Losing Faith in GOP
Nov. 7, 2006 -- Are white evangelicals losing faith in the Republican Party?
The huge voting bloc, which helped elect President Bush twice and had been swinging more heavily Republican, seems to have become disenchanted with the GOP after the Mark Foley scandal and the high-profile resignations of several Republican congressmen.
Almost a third of white evangelicals voted for Democrats in today's election, according to early exit polls reported by The Associated Press. Most of them cited corruption as an important factor in their decision.
That's a change from the 2004 presidential election when 78 percent of white evangelicals voted for Bush and 21 percent voted for Kerry. That was a recent peak in evangelical attachment to Republicans.
In the 2000 and 2004 presidential elections, evangelicals constituted 23 percent of the electorate.
Today's early numbers seem to show that Democrats have been able to recapture some of that huge block.
In the 2002 midterm elections, almost 68 percent of evangelicals favored Republican candidates. In 2000, 68 percent voted for Bush and 30 percent for Gore.
Over the last 20 years, white evangelicals have become much more attached to the GOP.
Back in 1987, they split their partisan attachments almost evenly, with 34 percent identifying as Republicans and 29 percent as Democrats, according to surveys by the Pew Research Center.
By 2004, Republicans outnumbered Democrats within the group by more than 2-1 (48 percent to 23 percent) and 74 percent of evangelicals had a favorable opinion of the GOP.
By last fall, after Hurricane Katrina, that number had dropped to 54 percent. Although that favorability index rose slightly by the beginning of 2006, it had declined again to 54 percent in July, according to the Pew surveys.

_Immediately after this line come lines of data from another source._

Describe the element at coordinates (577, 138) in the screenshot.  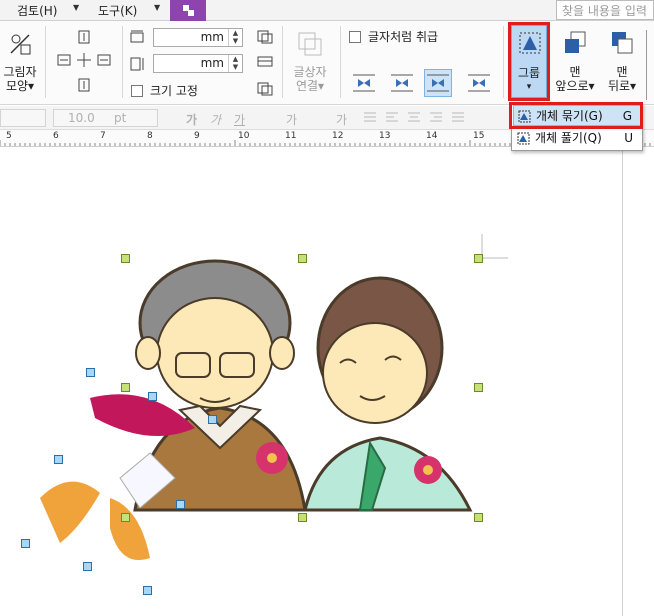
I see `menu-item-ungroup-objects: 개체 풀기(Q) U` at that location.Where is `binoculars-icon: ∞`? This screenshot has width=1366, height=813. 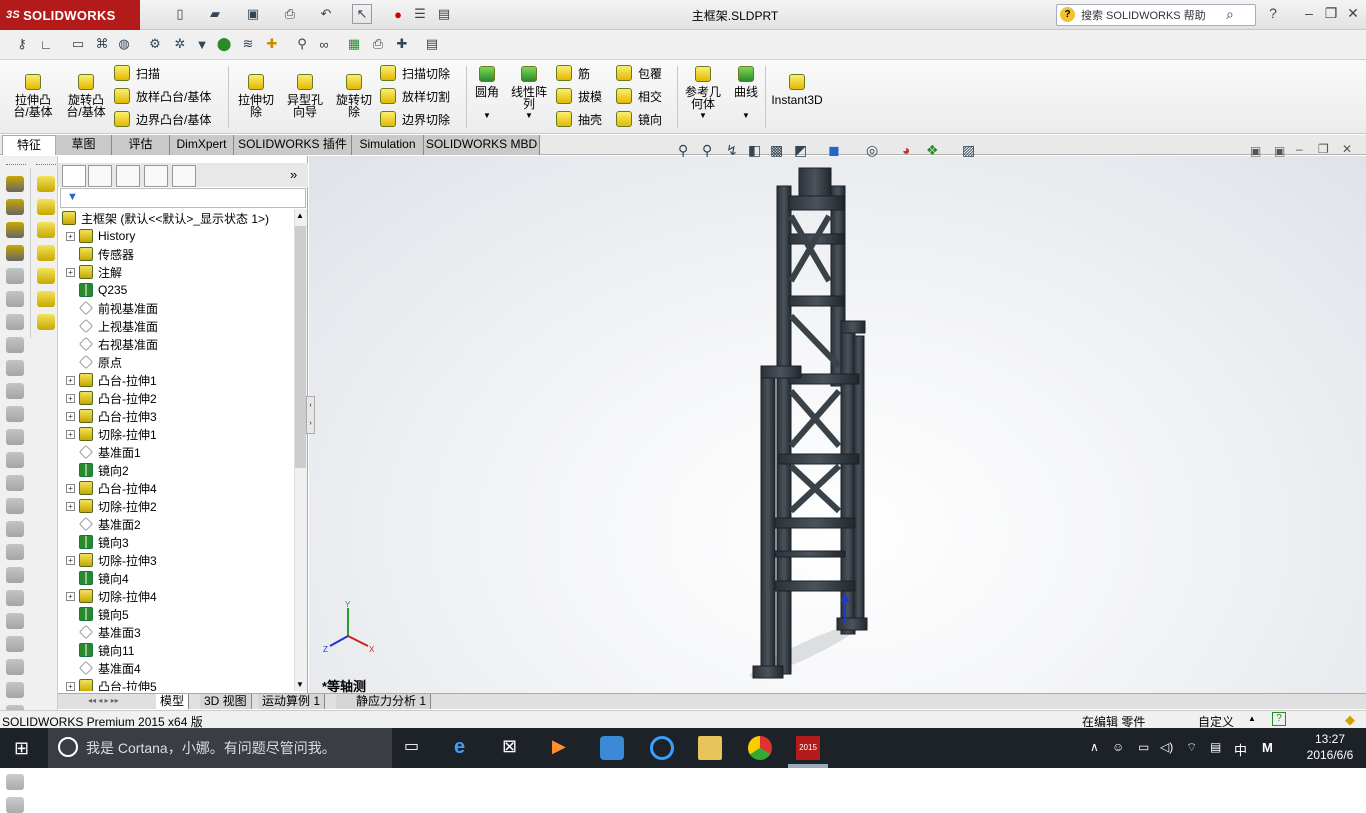 binoculars-icon: ∞ is located at coordinates (324, 44).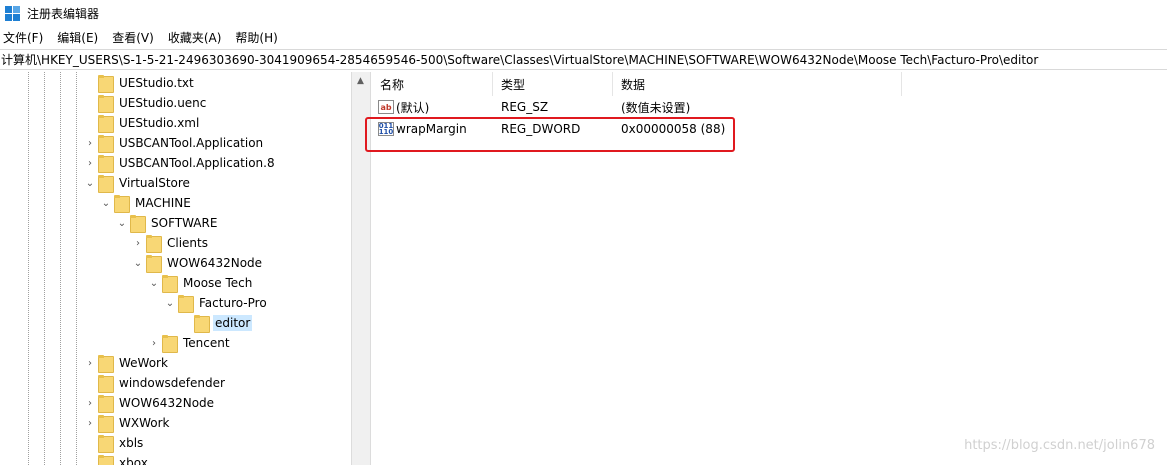 The height and width of the screenshot is (465, 1167). I want to click on tree-node: ⌄ Facturo-Pro, so click(216, 303).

In recent months, evangelical voters have become increasingly disenchanted with the behavior of Republican politicians, including Foley, who resigned in disgrace after ABC News revealed his lewd Internet messages to congressional pages.

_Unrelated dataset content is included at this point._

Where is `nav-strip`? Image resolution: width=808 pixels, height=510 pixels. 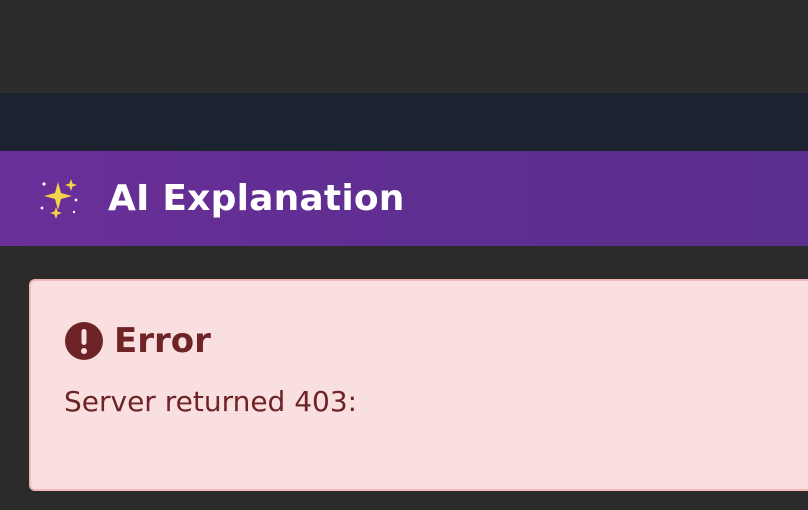
nav-strip is located at coordinates (404, 122).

A House committee is investigating whether some members of the Republican leadership, including House Speaker Dennis Hastert, knew about Foley's behavior for months in advance of the revelations.

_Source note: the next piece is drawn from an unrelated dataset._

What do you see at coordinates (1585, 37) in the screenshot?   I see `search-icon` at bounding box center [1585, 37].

Last week, one prominent evangelical leader, Focus on the Family's James Dobson, was so concerned about disillusionment with the party that he sounded a warning call on his national radio broadcast to 1.5 million listeners.
"To all of those values voters out there, don't you dare sit this one out," Dobson said. "You have an obligation to come and participate in this great representative form of government. … If we do, I think the results will take care of themselves."